##### ROWS

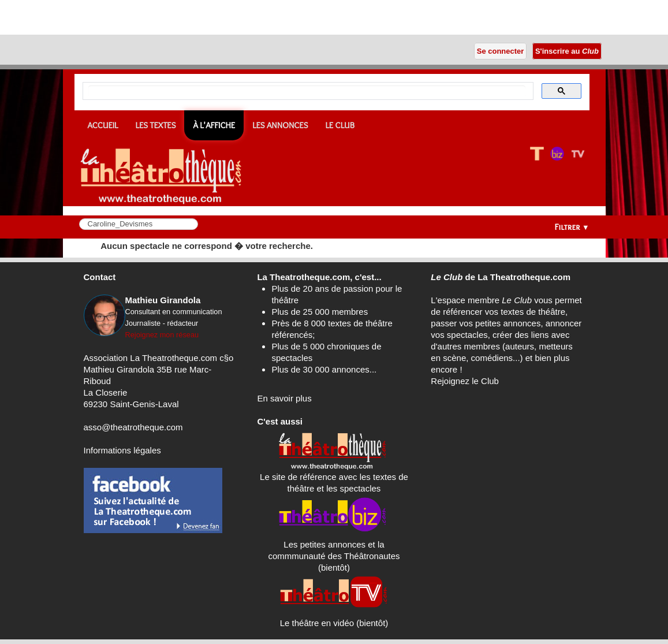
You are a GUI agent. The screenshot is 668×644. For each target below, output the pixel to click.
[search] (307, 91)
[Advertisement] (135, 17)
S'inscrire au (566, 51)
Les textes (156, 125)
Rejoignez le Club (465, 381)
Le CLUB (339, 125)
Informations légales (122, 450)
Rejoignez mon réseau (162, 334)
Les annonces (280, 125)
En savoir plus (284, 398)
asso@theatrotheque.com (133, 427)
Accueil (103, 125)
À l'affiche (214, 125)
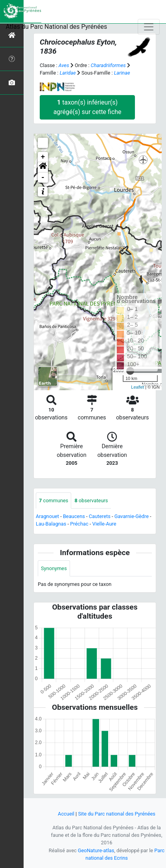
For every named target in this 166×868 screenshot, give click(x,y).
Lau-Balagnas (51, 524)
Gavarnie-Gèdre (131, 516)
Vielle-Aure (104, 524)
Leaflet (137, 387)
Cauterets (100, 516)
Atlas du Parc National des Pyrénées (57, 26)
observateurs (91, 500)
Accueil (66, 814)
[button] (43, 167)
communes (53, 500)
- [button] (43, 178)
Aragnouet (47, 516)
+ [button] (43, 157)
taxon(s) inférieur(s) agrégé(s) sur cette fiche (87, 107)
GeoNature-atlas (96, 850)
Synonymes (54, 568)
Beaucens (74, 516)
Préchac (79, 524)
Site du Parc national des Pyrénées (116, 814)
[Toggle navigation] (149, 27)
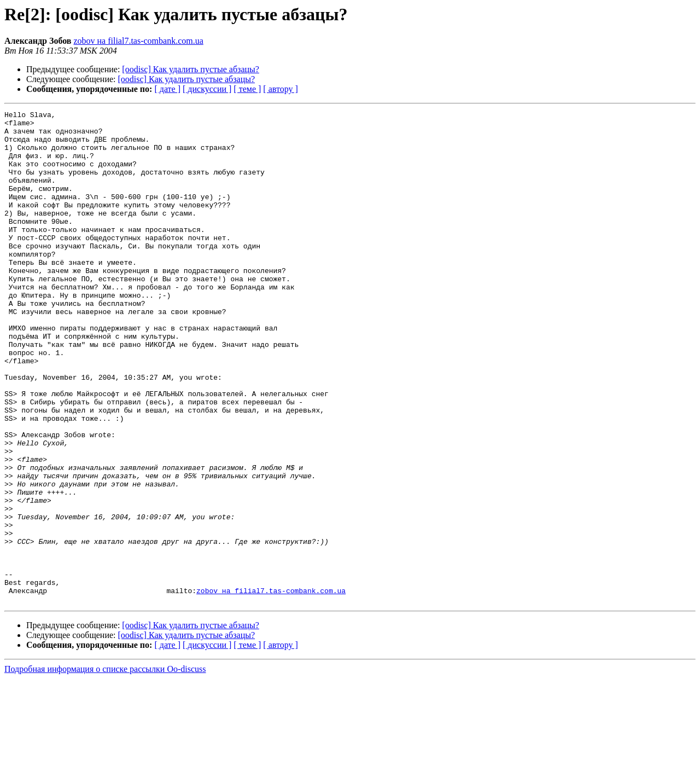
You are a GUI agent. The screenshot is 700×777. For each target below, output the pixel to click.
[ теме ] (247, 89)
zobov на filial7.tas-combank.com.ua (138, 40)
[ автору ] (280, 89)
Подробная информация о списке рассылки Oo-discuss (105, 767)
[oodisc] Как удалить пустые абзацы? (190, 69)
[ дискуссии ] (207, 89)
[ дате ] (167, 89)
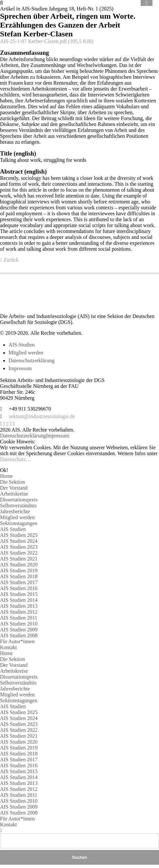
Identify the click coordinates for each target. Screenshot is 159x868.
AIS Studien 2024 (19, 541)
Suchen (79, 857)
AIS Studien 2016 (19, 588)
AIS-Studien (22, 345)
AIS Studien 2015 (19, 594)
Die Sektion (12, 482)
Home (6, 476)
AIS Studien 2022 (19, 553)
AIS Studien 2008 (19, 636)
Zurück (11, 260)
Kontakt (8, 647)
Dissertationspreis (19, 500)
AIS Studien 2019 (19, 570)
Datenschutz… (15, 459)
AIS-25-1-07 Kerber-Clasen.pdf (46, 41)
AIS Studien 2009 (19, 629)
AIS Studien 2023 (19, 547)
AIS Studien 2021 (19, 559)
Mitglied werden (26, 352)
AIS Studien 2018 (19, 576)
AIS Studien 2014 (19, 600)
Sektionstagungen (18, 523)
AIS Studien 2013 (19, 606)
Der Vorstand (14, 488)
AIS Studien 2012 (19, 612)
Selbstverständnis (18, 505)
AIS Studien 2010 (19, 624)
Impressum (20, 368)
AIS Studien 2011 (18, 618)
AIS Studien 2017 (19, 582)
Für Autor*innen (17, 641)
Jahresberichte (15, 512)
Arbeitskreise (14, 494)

##########
##### ROWS

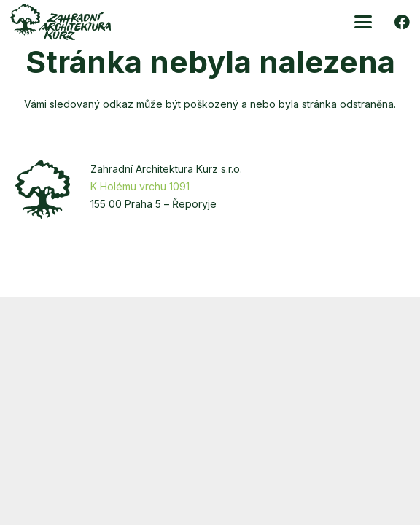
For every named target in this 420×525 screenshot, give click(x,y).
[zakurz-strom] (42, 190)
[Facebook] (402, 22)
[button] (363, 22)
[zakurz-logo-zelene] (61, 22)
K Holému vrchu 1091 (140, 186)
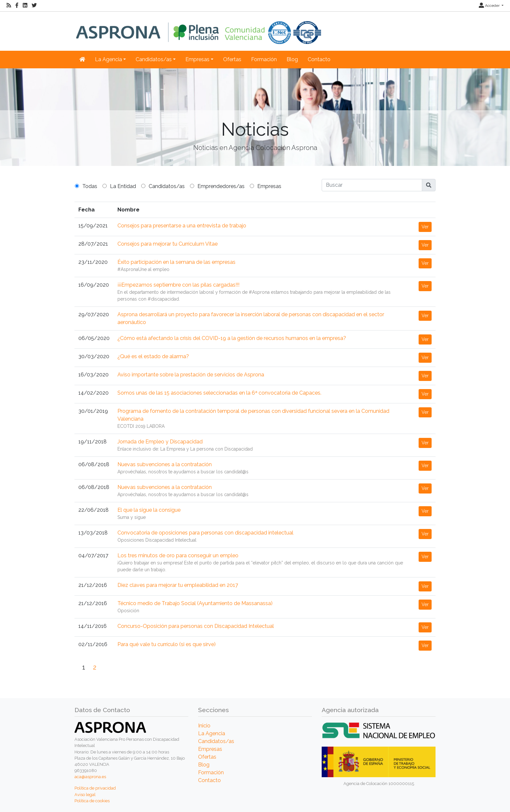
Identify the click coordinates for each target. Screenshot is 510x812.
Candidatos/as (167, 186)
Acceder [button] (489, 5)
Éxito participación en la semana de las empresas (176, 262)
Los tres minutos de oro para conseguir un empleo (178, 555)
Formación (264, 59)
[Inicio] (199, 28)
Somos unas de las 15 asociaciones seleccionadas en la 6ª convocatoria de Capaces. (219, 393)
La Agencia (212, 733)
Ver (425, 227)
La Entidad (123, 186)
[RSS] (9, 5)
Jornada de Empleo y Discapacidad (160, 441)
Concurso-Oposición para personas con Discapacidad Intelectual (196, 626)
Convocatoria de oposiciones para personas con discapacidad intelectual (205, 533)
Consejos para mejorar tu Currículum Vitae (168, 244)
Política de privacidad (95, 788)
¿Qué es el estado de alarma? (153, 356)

##########
##### ROWS

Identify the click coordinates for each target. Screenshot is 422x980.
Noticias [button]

##########

▶ JOB: Rewrite the data from the line with "AIS-Studien (22, 345)" through the line with "Jahresberichte (15, 512)", replacing "Kontakt" with "Kontaktformular" and leaving everything else unchanged.

▶ IN RESPONSE:
AIS-Studien (22, 345)
AIS Studien 2015 (19, 594)
Die Sektion (12, 482)
Home (6, 476)
AIS Studien 2022 (19, 553)
AIS Studien 2008 (19, 636)
Zurück (11, 260)
Kontaktformular (8, 647)
Dissertationspreis (19, 500)
AIS Studien 2019 (19, 570)
Datenschutz… (15, 459)
AIS-25-1-07 Kerber-Clasen.pdf (46, 41)
AIS Studien 2009 (19, 629)
AIS Studien 2023 (19, 547)
AIS Studien 2021 (19, 559)
Mitglied werden (26, 352)
AIS Studien 2018 (19, 576)
AIS Studien 2014 (19, 600)
Sektionstagungen (18, 523)
AIS Studien 2013 (19, 606)
Der Vorstand (14, 488)
AIS Studien 2012 (19, 612)
Selbstverständnis (18, 505)
AIS Studien 2010 (19, 624)
Impressum (20, 368)
AIS Studien 2011 (18, 618)
AIS Studien 2017 (19, 582)
Für Autor*innen (17, 641)
Jahresberichte (15, 512)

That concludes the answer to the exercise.